### 作業内容:
1) 新大久保UGOについての記事から、「出鼻をくじかれるかたちになったものの」で始まる段落を選び、主な事実を残して箇条書きに書き直してください。
2) 新大久保UGOについての記事を、最後の文のあとから書き継いでください。

### 記事:
#####

出鼻をくじかれるかたちになったものの、10月に正式にオープンし「UGO祭2020」を開催したのちは、ファッションアーティストrunurunuの個展を開催し、アーティストたちのフリーマーケットを開催、徐々に活動を再開している。取材で訪れたときは、公道からUGOまでの道をつかった路上展示「UGOのロードモデル vol.0」(企画:金色の愛・ユンボ)が行なわれていた。

唯一性をもつ。受け入れる。

「もともと物理的な場所の価値を信じてスタートしたプロジェクトだったので、自粛の影響に戸惑いはありました。ただ、もともとあった『自分たちの場所』が欲しいという思いが、『やるべきこと』に具現化してきました。 ここを人を受け入れる暖かい場所として機能させられればと思っています」

世界では多様性を掲げるアーティストのコミュニティーが増えつつある。黒人や女性、LGBTQといった人々が自分にしかできない作品を発表することで、社会の課題と向き合うムーブメントが起きつつある。新大久保UGOでも、「美術関係者のためのジェンダー、セクシュアリティに関する言語表現勉強会」を行なうなど、「当事者性」に焦点を当てた活動を行っている。もともとアジア人としてアメリカで活動してきた丹原は、自身を受け入れてくれたコミュニティーに救われたことがあるという。

#####

### データ抜粋:
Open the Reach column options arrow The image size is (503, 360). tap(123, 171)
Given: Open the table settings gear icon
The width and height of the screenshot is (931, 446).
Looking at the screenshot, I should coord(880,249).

#####

### 出力結果:
1)
- 始まりは出鼻をくじかれるかたちになった
- 10月に正式にオープンし、「UGO祭2020」を開催した
- その後、ファッションアーティストrunurunuの個展を開催した
- アーティストたちのフリーマーケットも開催し、徐々に活動を再開している
- 取材時には、公道からUGOまでの道を使った路上展示「UGOのロードモデル vol.0」(企画:金色の愛・ユンボ)が行われていた

2)
「もともとは、誰でもウェルカムな場所をつくるつもりでした。ただ、ぼくのなかでは他の場所で受け入れられない人たちを守るような空間であるべきという意識が高まってきています。できるかぎり、中心ではなく外側にいるマージナライズドされた人たちのための場所であるべきだなと。最近だと、アメリカのLatinxやブラックのLGBTQカルチャーやコミュニティから生まれたヴォーギングとよばれるダンスの国際大会が会場としてUGOを使ってくれました」

ただ、世界でBlack Lives Matterなどのムーブメントが盛り上がりをみせるなかで、日本がその流れのなかにある感覚は薄い。スポーツひとつに目を向けても、アメリカやヨーロッパと比較すると均質的な社会である日本では、多様性の価値に対する意識が遅れていることは否定できないだろう。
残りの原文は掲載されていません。